* SHORT TASK *
Render every line of the listing below as a Markdown table with two columns, Row and Line, numbering the lines in order and leaving out any blank ones.

::::

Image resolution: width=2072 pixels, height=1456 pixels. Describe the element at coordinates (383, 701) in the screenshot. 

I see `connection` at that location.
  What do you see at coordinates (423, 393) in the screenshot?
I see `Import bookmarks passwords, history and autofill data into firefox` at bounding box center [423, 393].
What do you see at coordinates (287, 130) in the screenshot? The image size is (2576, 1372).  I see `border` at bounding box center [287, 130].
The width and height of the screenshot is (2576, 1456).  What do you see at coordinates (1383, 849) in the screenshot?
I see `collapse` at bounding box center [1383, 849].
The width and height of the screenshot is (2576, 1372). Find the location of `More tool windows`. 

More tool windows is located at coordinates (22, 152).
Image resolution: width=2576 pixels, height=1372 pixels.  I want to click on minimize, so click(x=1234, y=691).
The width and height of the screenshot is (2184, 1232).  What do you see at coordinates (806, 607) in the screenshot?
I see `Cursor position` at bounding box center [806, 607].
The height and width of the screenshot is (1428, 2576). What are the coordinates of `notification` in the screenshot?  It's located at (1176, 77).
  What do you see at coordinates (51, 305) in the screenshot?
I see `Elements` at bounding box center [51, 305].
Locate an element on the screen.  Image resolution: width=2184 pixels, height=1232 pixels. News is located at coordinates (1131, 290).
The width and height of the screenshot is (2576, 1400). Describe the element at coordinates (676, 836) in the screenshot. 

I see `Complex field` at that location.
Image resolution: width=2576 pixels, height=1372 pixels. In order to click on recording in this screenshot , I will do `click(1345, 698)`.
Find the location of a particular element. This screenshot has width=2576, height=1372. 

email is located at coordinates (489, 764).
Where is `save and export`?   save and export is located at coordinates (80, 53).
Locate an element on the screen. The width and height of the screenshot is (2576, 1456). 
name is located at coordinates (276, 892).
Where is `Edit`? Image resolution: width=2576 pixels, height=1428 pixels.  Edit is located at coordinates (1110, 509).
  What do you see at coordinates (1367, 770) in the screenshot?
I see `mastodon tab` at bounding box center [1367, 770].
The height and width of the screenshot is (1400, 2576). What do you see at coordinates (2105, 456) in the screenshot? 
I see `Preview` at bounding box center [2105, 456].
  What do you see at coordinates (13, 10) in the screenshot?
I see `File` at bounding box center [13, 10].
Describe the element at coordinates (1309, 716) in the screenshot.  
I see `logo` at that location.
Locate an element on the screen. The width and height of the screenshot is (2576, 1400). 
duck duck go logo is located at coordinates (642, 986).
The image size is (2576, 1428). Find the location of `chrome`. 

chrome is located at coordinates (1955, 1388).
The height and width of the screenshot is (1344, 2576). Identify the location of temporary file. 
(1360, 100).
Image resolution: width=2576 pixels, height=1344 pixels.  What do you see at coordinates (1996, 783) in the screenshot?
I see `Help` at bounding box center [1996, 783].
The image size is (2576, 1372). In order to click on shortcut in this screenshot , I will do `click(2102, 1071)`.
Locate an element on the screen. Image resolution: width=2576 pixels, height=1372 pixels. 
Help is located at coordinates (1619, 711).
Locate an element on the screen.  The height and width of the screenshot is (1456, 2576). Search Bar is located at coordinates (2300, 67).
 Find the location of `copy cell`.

::::

* TASK RESPONSE *
| Row | Line |
|---|---|
| 1 | Image resolution: width=2072 pixels, height=1456 pixels. Describe the element at coordinates (383, 701) in the screenshot.  |
| 2 | I see `connection` at that location. |
| 3 |   What do you see at coordinates (423, 393) in the screenshot? |
| 4 | I see `Import bookmarks passwords, history and autofill data into firefox` at bounding box center [423, 393]. |
| 5 | What do you see at coordinates (287, 130) in the screenshot? The image size is (2576, 1372).  I see `border` at bounding box center [287, 130]. |
| 6 | The width and height of the screenshot is (2576, 1456).  What do you see at coordinates (1383, 849) in the screenshot? |
| 7 | I see `collapse` at bounding box center [1383, 849]. |
| 8 | The width and height of the screenshot is (2576, 1372). Find the location of `More tool windows`.  |
| 9 | More tool windows is located at coordinates (22, 152). |
| 10 | Image resolution: width=2576 pixels, height=1372 pixels.  I want to click on minimize, so click(x=1234, y=691). |
| 11 | The width and height of the screenshot is (2184, 1232).  What do you see at coordinates (806, 607) in the screenshot? |
| 12 | I see `Cursor position` at bounding box center [806, 607]. |
| 13 | The height and width of the screenshot is (1428, 2576). What are the coordinates of `notification` in the screenshot?  It's located at (1176, 77). |
| 14 |   What do you see at coordinates (51, 305) in the screenshot? |
| 15 | I see `Elements` at bounding box center [51, 305]. |
| 16 | Locate an element on the screen.  Image resolution: width=2184 pixels, height=1232 pixels. News is located at coordinates (1131, 290). |
| 17 | The width and height of the screenshot is (2576, 1400). Describe the element at coordinates (676, 836) in the screenshot.  |
| 18 | I see `Complex field` at that location. |
| 19 | Image resolution: width=2576 pixels, height=1372 pixels. In order to click on recording in this screenshot , I will do `click(1345, 698)`. |
| 20 | Find the location of a particular element. This screenshot has width=2576, height=1372.  |
| 21 | email is located at coordinates (489, 764). |
| 22 | Where is `save and export`?   save and export is located at coordinates (80, 53). |
| 23 | Locate an element on the screen. The width and height of the screenshot is (2576, 1456).  |
| 24 | name is located at coordinates (276, 892). |
| 25 | Where is `Edit`? Image resolution: width=2576 pixels, height=1428 pixels.  Edit is located at coordinates (1110, 509). |
| 26 |   What do you see at coordinates (1367, 770) in the screenshot? |
| 27 | I see `mastodon tab` at bounding box center [1367, 770]. |
| 28 | The height and width of the screenshot is (1400, 2576). What do you see at coordinates (2105, 456) in the screenshot?  |
| 29 | I see `Preview` at bounding box center [2105, 456]. |
| 30 |   What do you see at coordinates (13, 10) in the screenshot? |
| 31 | I see `File` at bounding box center [13, 10]. |
| 32 | Describe the element at coordinates (1309, 716) in the screenshot.   |
| 33 | I see `logo` at that location. |
| 34 | Locate an element on the screen. The width and height of the screenshot is (2576, 1400).  |
| 35 | duck duck go logo is located at coordinates (642, 986). |
| 36 | The image size is (2576, 1428). Find the location of `chrome`.  |
| 37 | chrome is located at coordinates (1955, 1388). |
| 38 | The height and width of the screenshot is (1344, 2576). Identify the location of temporary file.  |
| 39 | (1360, 100). |
| 40 | Image resolution: width=2576 pixels, height=1344 pixels.  What do you see at coordinates (1996, 783) in the screenshot? |
| 41 | I see `Help` at bounding box center [1996, 783]. |
| 42 | The image size is (2576, 1372). In order to click on shortcut in this screenshot , I will do `click(2102, 1071)`. |
| 43 | Locate an element on the screen. Image resolution: width=2576 pixels, height=1372 pixels.  |
| 44 | Help is located at coordinates (1619, 711). |
| 45 | Locate an element on the screen.  The height and width of the screenshot is (1456, 2576). Search Bar is located at coordinates (2300, 67). |
| 46 |  Find the location of `copy cell`. |